[RECORDS PROVIDED]
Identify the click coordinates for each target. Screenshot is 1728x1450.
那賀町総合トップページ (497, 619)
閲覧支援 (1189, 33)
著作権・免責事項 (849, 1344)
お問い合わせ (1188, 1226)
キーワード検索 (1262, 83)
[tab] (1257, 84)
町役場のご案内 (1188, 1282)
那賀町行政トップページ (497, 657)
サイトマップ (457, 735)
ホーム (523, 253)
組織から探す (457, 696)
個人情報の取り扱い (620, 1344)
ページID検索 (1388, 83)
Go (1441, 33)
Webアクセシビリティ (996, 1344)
[/RECORDS PROVIDED]
### YOUR INSTRUCTIONS
Go through the records and repeat each one exactly as written.

### RESPONSE TO THIS EXERCISE
Identify the click coordinates for each target. Screenshot is 1728x1450.
那賀町総合トップページ (497, 619)
閲覧支援 (1189, 33)
著作権・免責事項 (849, 1344)
お問い合わせ (1188, 1226)
キーワード検索 (1262, 83)
[tab] (1257, 84)
町役場のご案内 (1188, 1282)
那賀町行政トップページ (497, 657)
サイトマップ (457, 735)
ホーム (523, 253)
組織から探す (457, 696)
個人情報の取り扱い (620, 1344)
ページID検索 (1388, 83)
Go (1441, 33)
Webアクセシビリティ (996, 1344)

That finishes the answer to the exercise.